Will they be freely available? Microsoft – which estimates that it lost a half-billion U.S. dollars in 1999 just in the state of Florida due to software piracy – hosts on its website a series of pages entitled “Protecting Against ePublishing Piracy” [page gone] which trumpet the “Three E’s of Preserving the Value of Online Content”: Education, Encryption, and Enforcement.
Microsoft explains that educating people on “the value of protecting eBooks and other copyrighted electronic materials,” and explaining “the importance of copyright protection on the Internet” will help, but this sounds to me like an appeal to consumers to protect commerce, not the artist’s work. The general public is not sensitive to the labour of the artist. As many as 60 million people have tried Napster; how many are unaware that downloading copyrighted materials is illegal? Yet only legal interference has halted Napster’s swelling popularity. Because electronic duplication leaves the original unmolested, many cannot comprehend the harm in copying. They do not equate duplication with theft in the way that stealing a Mercedes is theft. Bolstering this misconception is a growing sense that intellectual property should be free, a perverse ideology that free music and movies and books equal democracy and liberty.
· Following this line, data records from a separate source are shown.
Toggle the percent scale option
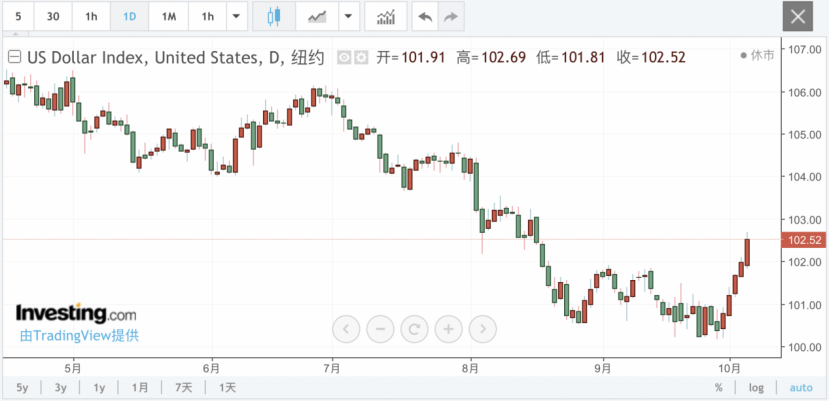829x402 pixels. (718, 387)
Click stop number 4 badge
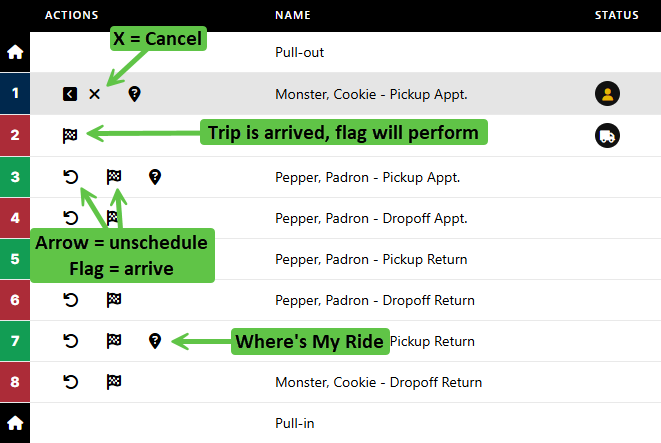Screen dimensions: 661x443 [x=15, y=217]
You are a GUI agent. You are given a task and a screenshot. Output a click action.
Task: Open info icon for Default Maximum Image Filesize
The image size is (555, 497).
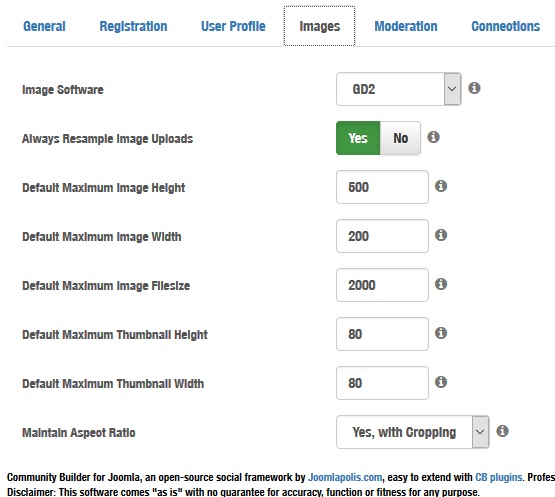441,284
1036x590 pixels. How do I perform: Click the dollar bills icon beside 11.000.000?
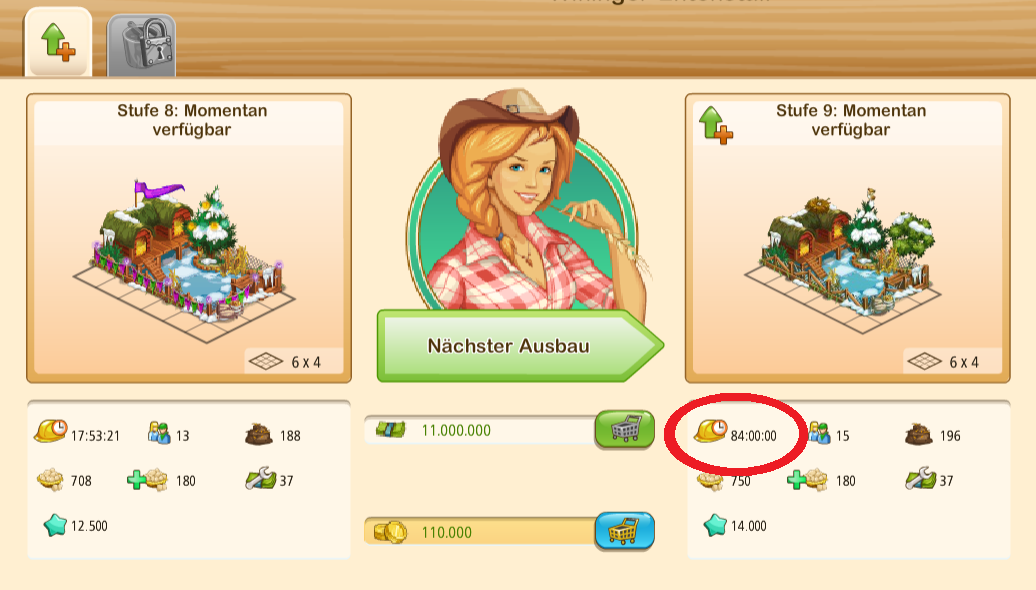390,430
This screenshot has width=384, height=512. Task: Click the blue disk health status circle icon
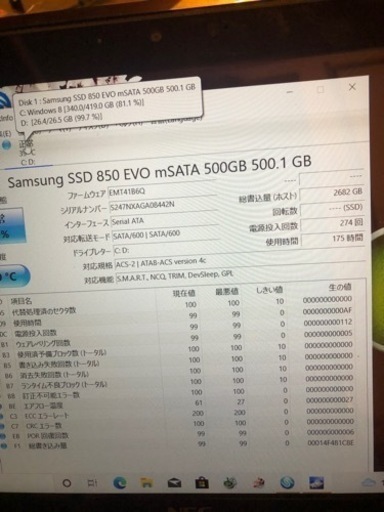tap(6, 145)
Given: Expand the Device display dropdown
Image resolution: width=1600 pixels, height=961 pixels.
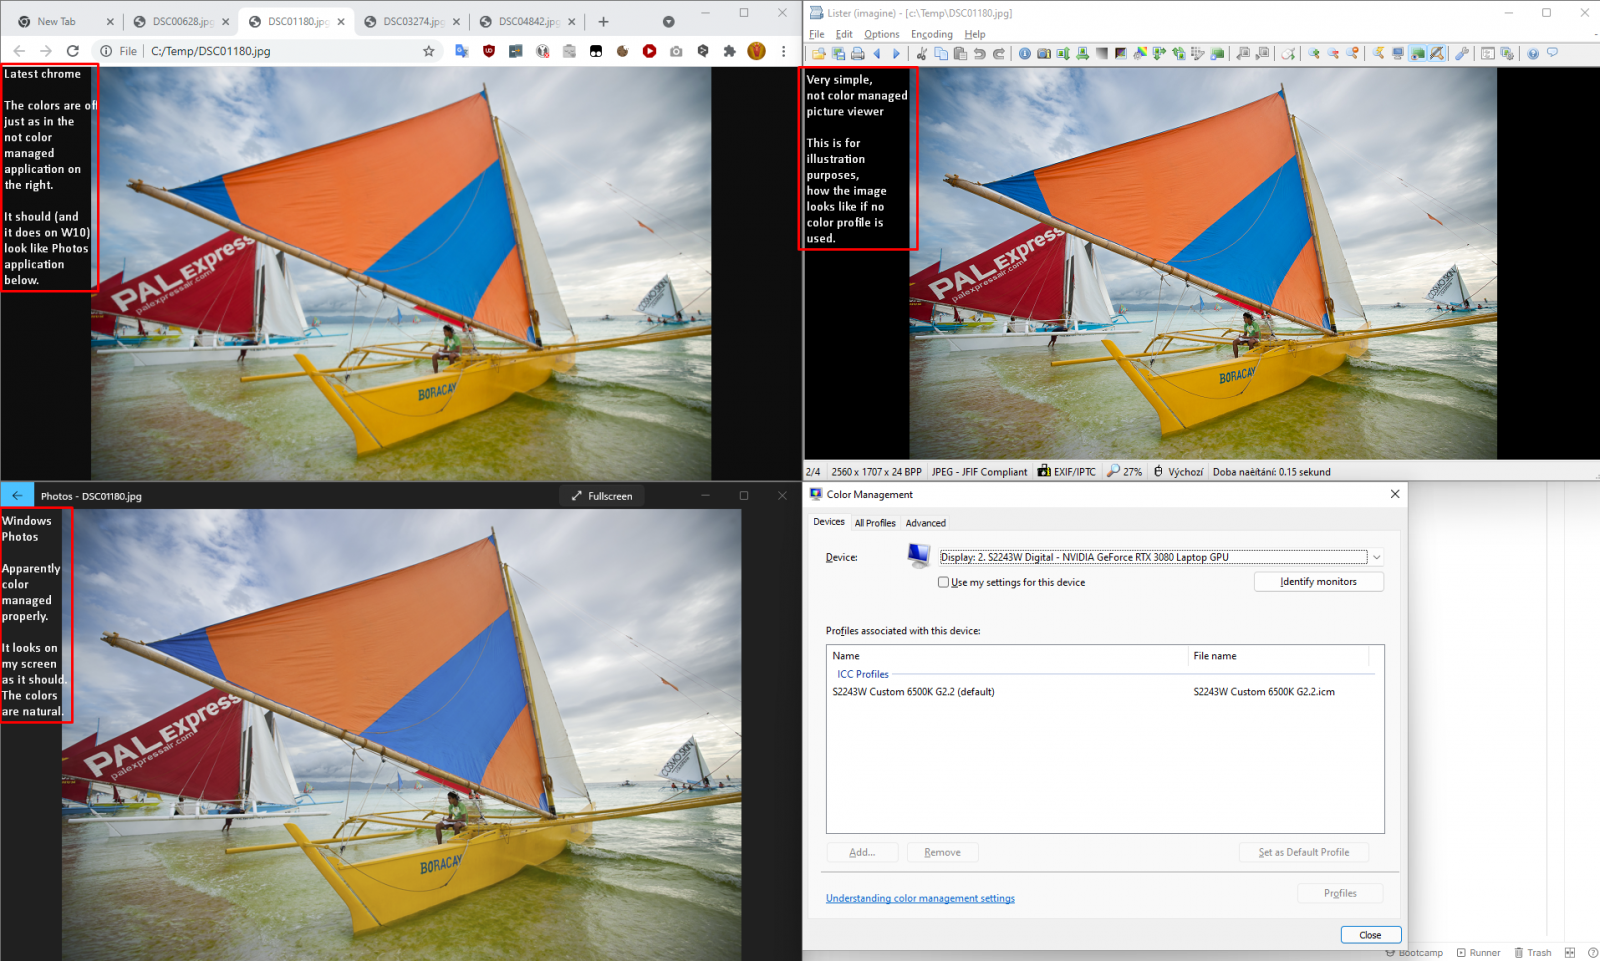Looking at the screenshot, I should [1376, 557].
Indeed, groups have appeared on Internet sites and newsgroups whose mission is to liberate texts. The manifesto of RHONDA (Robin Hood – Online Network Distribution Anarchy), states, “We refuse to recognize any copyright claimed on any text. . . . Books come from the minds and mouths of the People so books rightfully belong to the People.”
Encryption is applied to ensure that an eBook will be readable only on a specific, individual device. Consumer software copy protection has gone in and out of style since the earliest days of microcomputing. Floppy disks and CDs have been encrypted, installers require serial numbers, and some software requires a “dongle,” a piece of hardware jacked into the back of the computer, to operate. Nothing has proved completely effective. Somewhere along the line – just before the information reaches the screen in the case of digital text – information must be decrypted, and it is at this point that pirates can scoop the content. The software pirate chants a simple mantra: if you can read it you can copy it. Each escalation of protection has caused increased inconvenience for the legitimate consumer, while providing a more satisfying challenge for the hacker. Stephen King’s eNovella Riding the Bullet was cracked within days of its release.
Enforcement may prove to be the eBook’s best protector. In 1998 the United States legislated the Digital Millennium Copyright Act, which governs circumvention of digital copyright systems and liability of Internet service providers. But publishers and writers must be vigilant, as the law is not actively enforced. And creators must be willing to prosecute violators aggressively. The software and music industries have waited too long to take action and have lost billions in potential revenue as a result. Most book publishers operate close to the edge of profitability with no such margin for loss.
Even a single incidence of ePiracy must be addressed seriously, because pirated materials are like cockroaches: the appearance of an individual signifies a hidden infestation. The site with the bootleg Harry Potter has vanished, but you can bet its spawn has propagated widely.